No hay forma elegante ni diplomática de decirlo. Ella McCay ocupa el punto más bajo en la trayectoria cinematográfica de James L. Brooks. Y eso no es poca cosa si se considera que estamos hablando del director de Broadcast News, Terms of Endearment, As Good as It Gets y de una parte esencial del ADN de The Simpsons. La pregunta no es si Brooks perdió el pulso del presente por una cuestión generacional; la pregunta es cómo un cineasta con semejante oído para el comportamiento humano terminó entregando una película caótica, poco graciosa y emocionalmente inerte.
La historia se centra en Ella, una mujer de 34 años que asciende de manera abrupta al cargo de gobernadora de un estado nunca nombrado y de un partido apenas disimulado. El planteamiento podría haber servido para una sátira política íntima, una comedia tipo Frank Capra (Mr. Smith Goes To Washington) sobre el peso del poder y las contradicciones entre lo público y lo privado. Pero Brooks opta por un camino sorprendentemente torpe con personajes esquemáticos, conflictos artificiales y diálogos que parecen redactados para explicar personajes, no para revelar personas.
Emma Mackey carga con la peor parte. No porque carezca de talento (ya lo demostró con solvencia en Sex Education, Emily y Hot Milk), sino porque Brooks la dirige como un concepto vacío. Ella McCay no tiene espesor emocional. Es un rol que parece un boceto o borrador de guion. El resultado es una protagonista que nunca convence, no por culpa de la actriz, sino por la ausencia total de una mirada humana sobre quién es y qué desea.
El problema se agrava con el reparto secundario. Albert Brooks, un actor asociado históricamente a la ironía inteligente, aparece aquí como un gobernador sin energía ni sentido del humor. Jamie Lee Curtis, habitualmente potente, queda atrapada en un personaje histérico que confunde intensidad con ruido. Woody Harrelson interpreta al padre infiel con una colección de clichés que la película jamás se esfuerza por cuestionar. Jack Lowden, tan sólido en Slow Horses, se ve reducido a un esposo infantil cuyo conflicto matrimonial se construye a base de decisiones tan absurdas como arbitrarias.
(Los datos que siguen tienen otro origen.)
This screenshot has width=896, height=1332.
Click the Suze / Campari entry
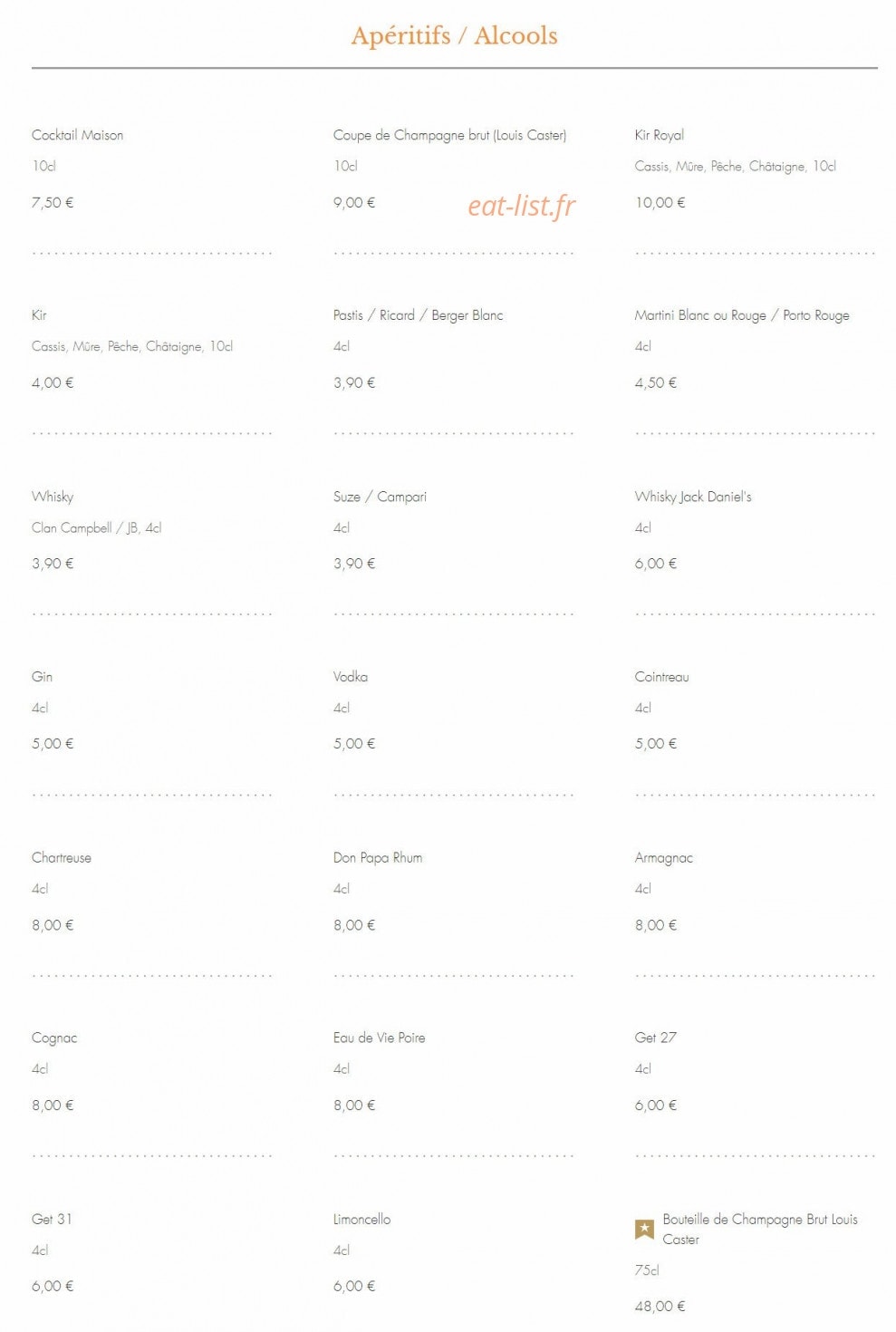[380, 497]
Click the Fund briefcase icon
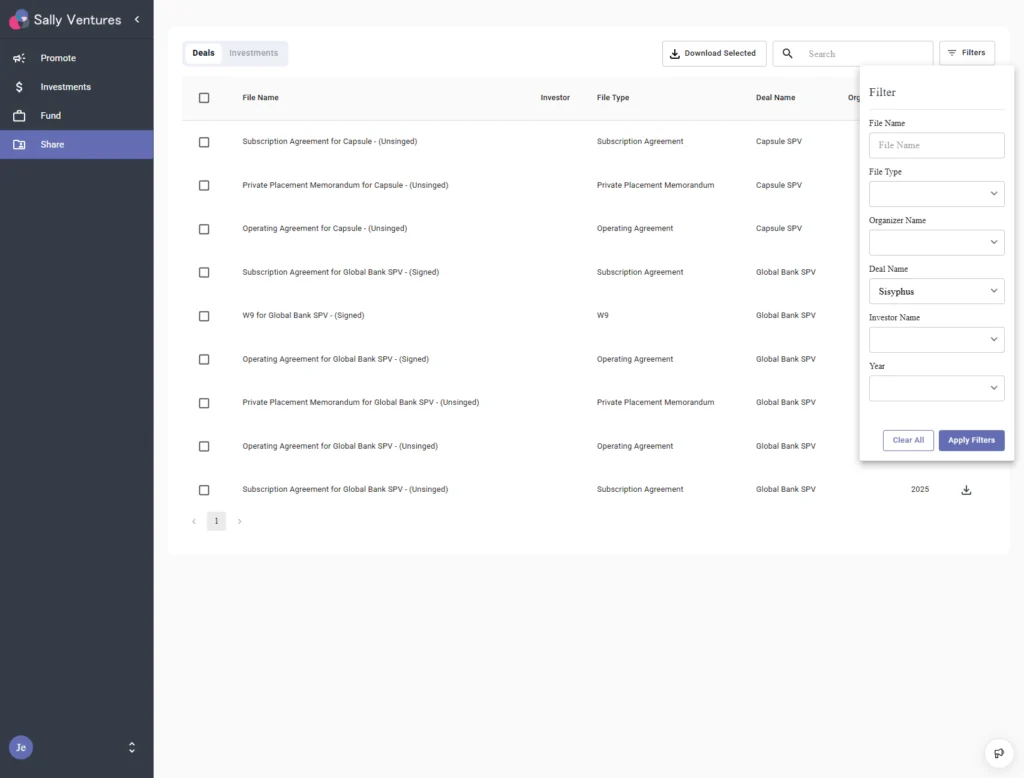 [19, 116]

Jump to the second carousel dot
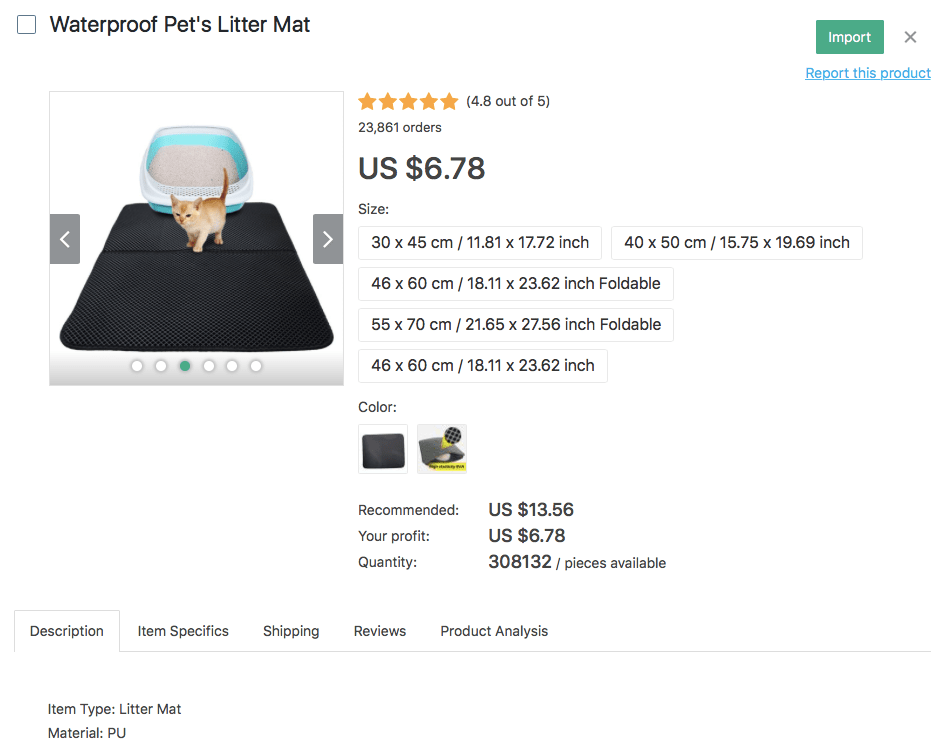(161, 366)
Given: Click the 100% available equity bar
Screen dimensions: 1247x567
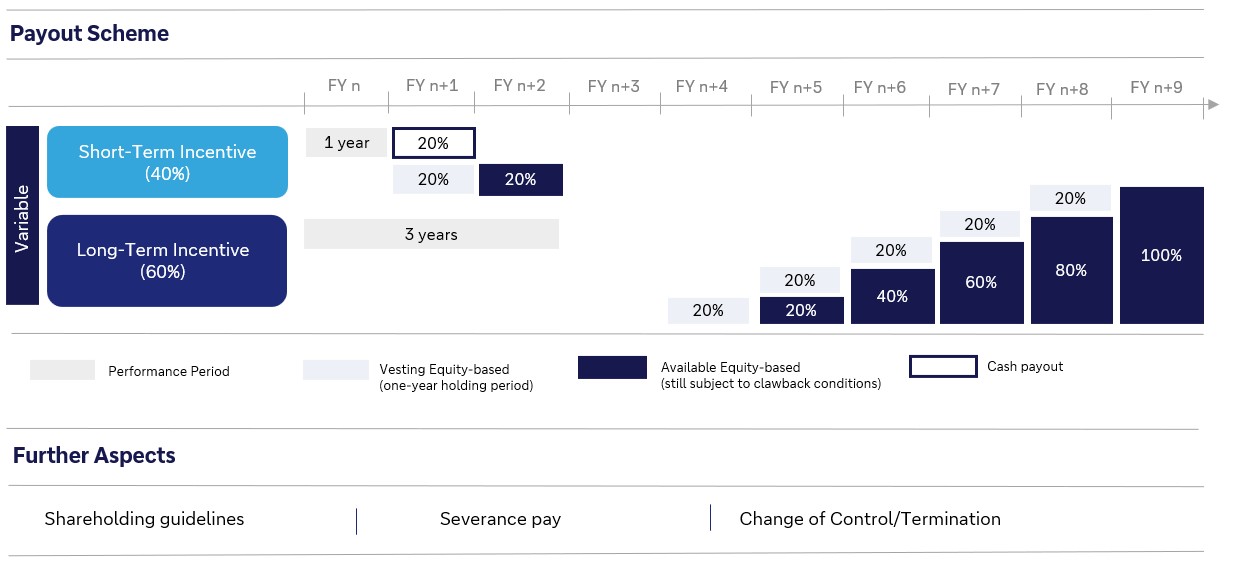Looking at the screenshot, I should (1161, 255).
El desfile continúa con Kumail Nanjiani como un policía diseñado como alivio cómico que nunca llega; Spike Fearn como un hermano ansioso cuyo drama sentimental no encuentra forma; Julie Kavner (la voz de Marge en The Simpsons) relegada a una narradora que parece existir únicamente para llenar vacíos de un guion que no confía en sus propias escenas. Todos actores capaces, todos perdidos dentro de una estructura que no sabe qué hacer con ellos.
Lo más desconcertante es que Ella McCay no fracasa por ambición desmedida, sino por una alarmante falta de precisión. No hay escenas memorables, no hay observaciones incisivas sobre la política contemporánea y no hay tensión real entre lo personal y lo institucional. La película parece convencida de que el prestigio de su creador basta para sostenerla, como si el nombre de Brooks aún garantizara una forma de comedia que aquí simplemente no aparece.
La decepción pesa más precisamente porque el respeto hacia Brooks sigue intacto. Nadie quiere ajustar cuentas con una figura que definió una era del cine estadounidense adulto y emocionalmente complejo. Pero ese respeto no justifica el silencio crítico. Sin su firma en los créditos, Ella McCay sería descartada como una reliquia desvaída de otro tiempo. Con ella, se convierte en una oportunidad perdida y en un recordatorio incómodo e inevitable, de que incluso los grandes pueden extraviarse.
Tal vez la mejor forma de procesar Ella McCay no sea insistir en ella, sino regresar a las obras donde James L. Brooks entendía con claridad cómo el humor, la política y la intimidad podían convivir en la misma escena. Ahí sigue estando el cine que lo convirtió en referencia. Aquí, lamentablemente, no.